DYNAMIC HISTORICAL ADAPTATION FOR CONTINUAL IMAGE-TEXT MODELING Anonymous

Abstract

In realistic application scenarios, existing methods for image-text modeling have limitations in dealing with data stream: training on all data needs too much computation/storage resources, and even the full access to previous data is invalid. In this work, we thus propose a new continual image-text modeling (CITM) setting that requires a model to be trained sequentially on a number of diverse image-text datasets. Although recent continual learning methods can be directly applied to the CITM setting, most of them only consider reusing part of previous data or aligning the output distributions of previous and new models, which is a partial or indirect way to acquire the old knowledge. In contrast, we propose a novel dynamic historical adaptation (DHA) method which can holistically and directly review the old knowledge from a historical model. Concretely, the historical model transfers its total parameters to the main/current model to utilize the holistic old knowledge. In turn, the main model dynamically transfers its parameters to the historical model at every five training steps to ensure that the knowledge gap between them is not too large. Extensive experiments show that our DHA outperforms other representative/latest continual learning methods under the CITM setting.

1. INTRODUCTION

In the past few years, image-text modeling has drawn much attention from both academia and industry with a fundamental role in various cross-modal tasks, such as image-text retrieval (Chen et al., 2020a; Lee et al., 2018) , image captioning (Vinyals et al., 2015; Jia et al., 2015) , and text-image generation (Johnson et al., 2018; Qiao et al., 2019) . Although existing image-text modeling methods (Lu et al., 2019; Li et al., 2020; Lei et al., 2021; Yang et al., 2021; Ging et al., 2020; Bain et al., 2021; Huo et al., 2021; Jia et al., 2021) have achieved great success in these tasks, most of them assume that a full (fixed) set of image-text pairs are provided for model training, which actually limits their deployment in realistic application scenarios. That is, the training data often comes in a stream way, and the current widely-used paradigm for image-text modeling faces two limitations: (1) training on all data (i.e., both previous and new data) severely increases the computational and storage overhead; (2) the full access to previous data may be invalid. To overcome these limitations, we thus propose a continual image-text modeling (CITM) setting instead. Concretely, we recollect four diverse image-text datasets respectively from MSCOCO (Lin et al., 2014 ), CC3M (Sharma et al., 2018) , WIT (Srinivasan et al., 2021) and GoodNews (Biten et al., 2019) , each of which is split into the training, validation, and test sets.

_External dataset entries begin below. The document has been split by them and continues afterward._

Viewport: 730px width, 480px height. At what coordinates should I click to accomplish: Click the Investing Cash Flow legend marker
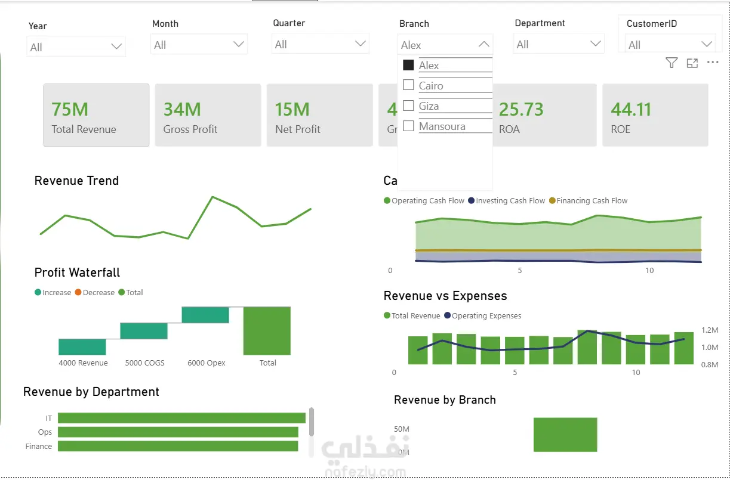point(471,201)
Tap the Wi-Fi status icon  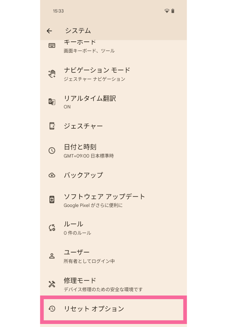[x=166, y=11]
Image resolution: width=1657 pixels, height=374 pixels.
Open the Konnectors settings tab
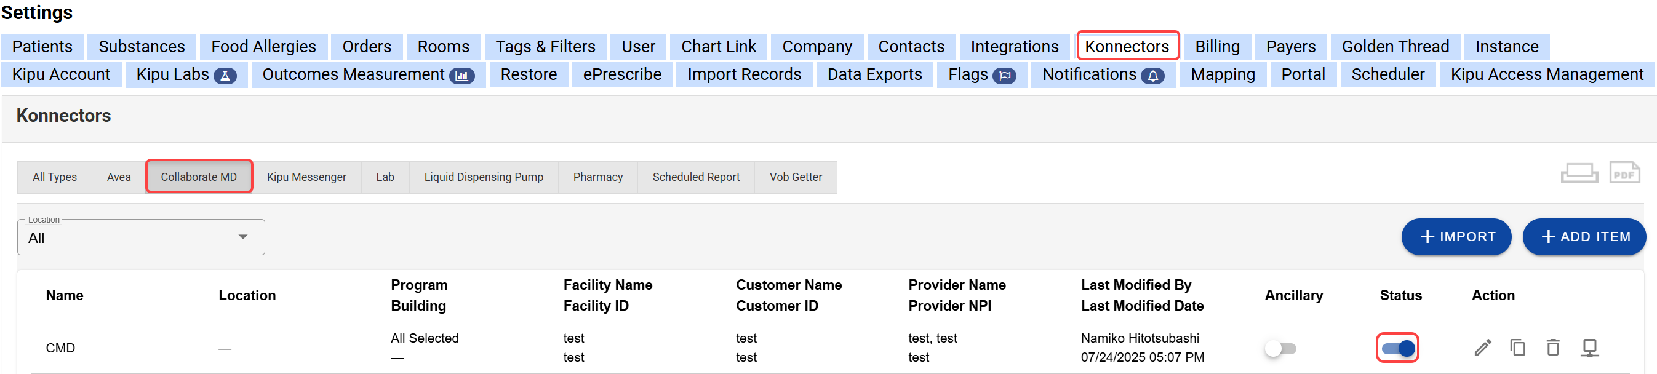(1127, 46)
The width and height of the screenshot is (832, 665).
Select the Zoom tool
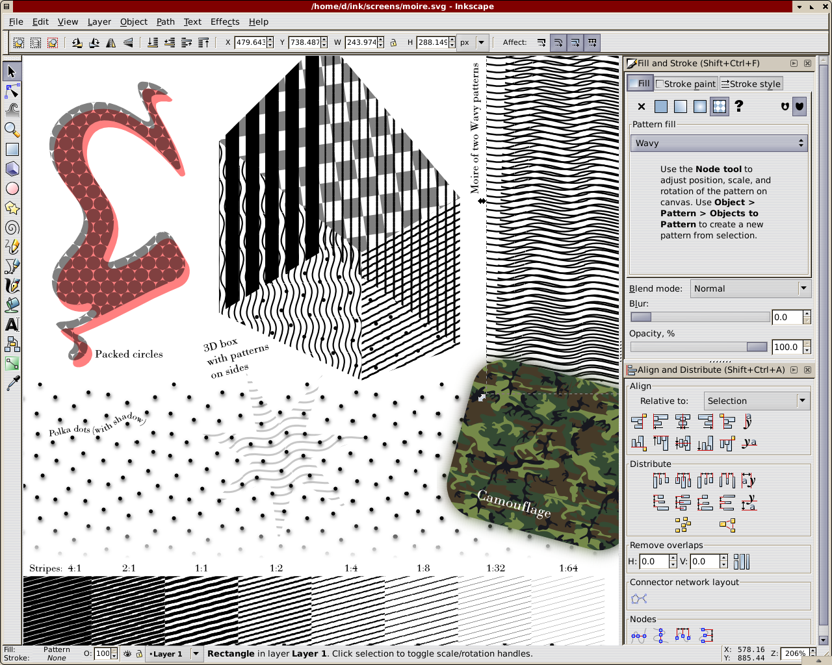click(12, 129)
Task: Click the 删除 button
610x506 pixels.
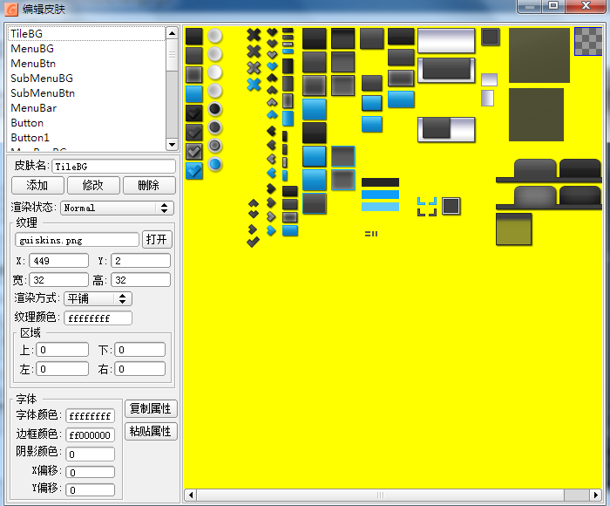Action: click(x=149, y=185)
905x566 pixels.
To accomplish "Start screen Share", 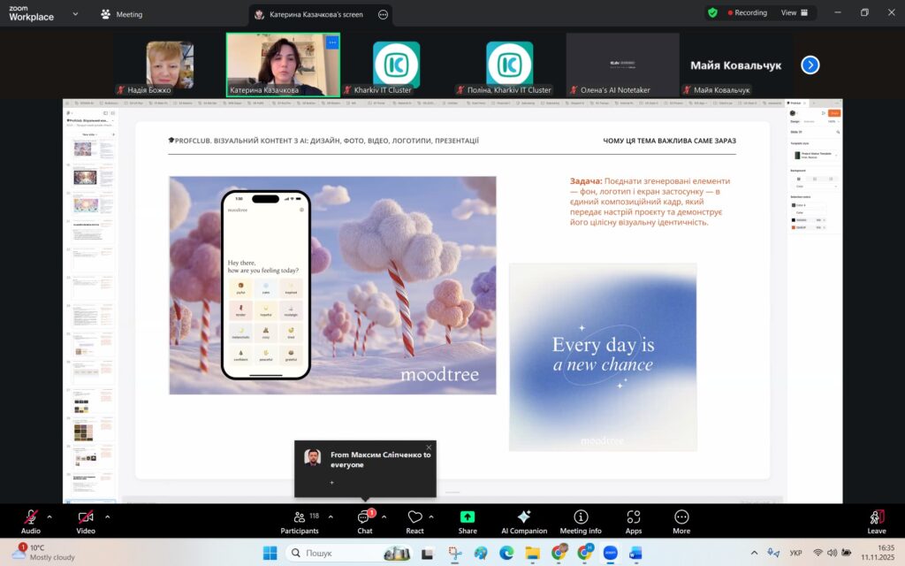I will 468,521.
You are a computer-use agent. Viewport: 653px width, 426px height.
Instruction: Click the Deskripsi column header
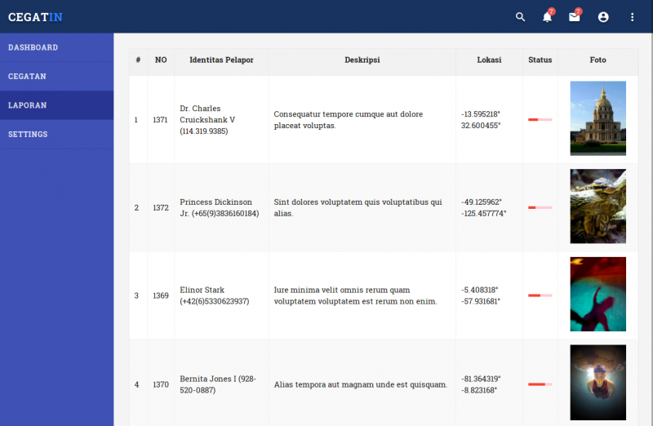coord(362,60)
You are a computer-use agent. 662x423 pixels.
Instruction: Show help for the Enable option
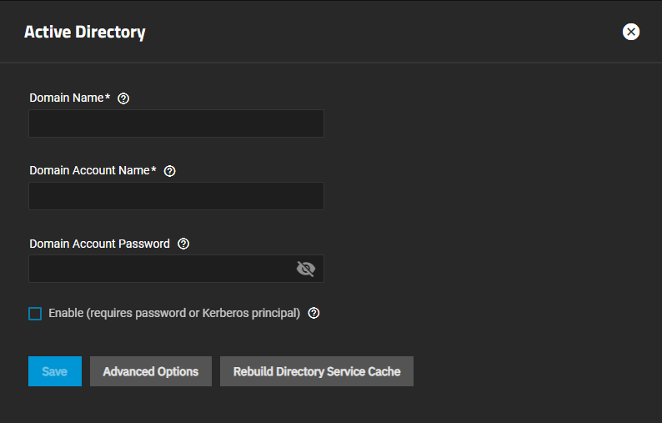pyautogui.click(x=313, y=314)
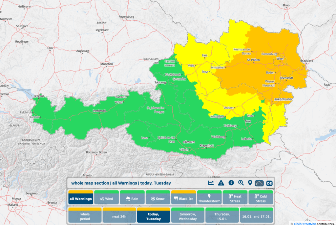Select the Heat Stress filter
The image size is (336, 225).
235,198
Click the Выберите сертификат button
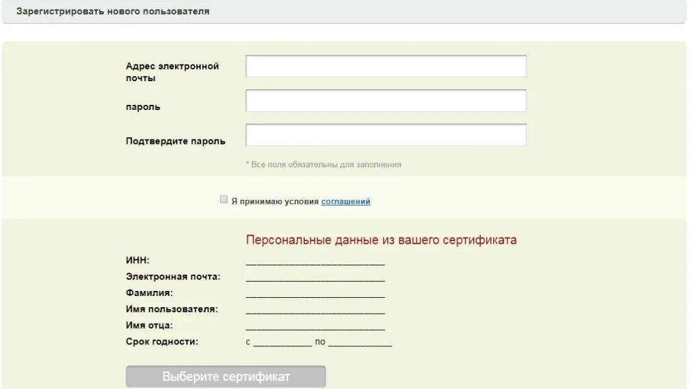692x389 pixels. [x=226, y=376]
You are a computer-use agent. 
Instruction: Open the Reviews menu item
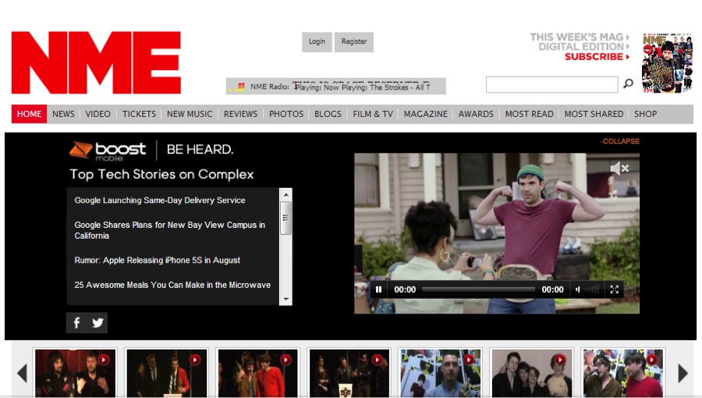pos(240,114)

We adopt the SimCLR-based model (Chen et al., 2020b) as the basic model which is also deployed in OpenAI CLIP (Radford et al., 2021) . Under the CITM setting, the model is sequentially trained on each of the four image-text datasets, and is finally evaluated on all datasets. To demonstrate the well-known catastrophic forgetting problem, we measure the image-to-text retrieval performance with the metric recall@1 (R@1) during sequential training on the four datasets. The results in Figure 1 clearly show that every time the model is trained on a new dataset, its performance on previous datasets has a distinct degradation (i.e., catastrophic forgetting).



Figure 1: The results of catastrophic forgetting under the CITM setting.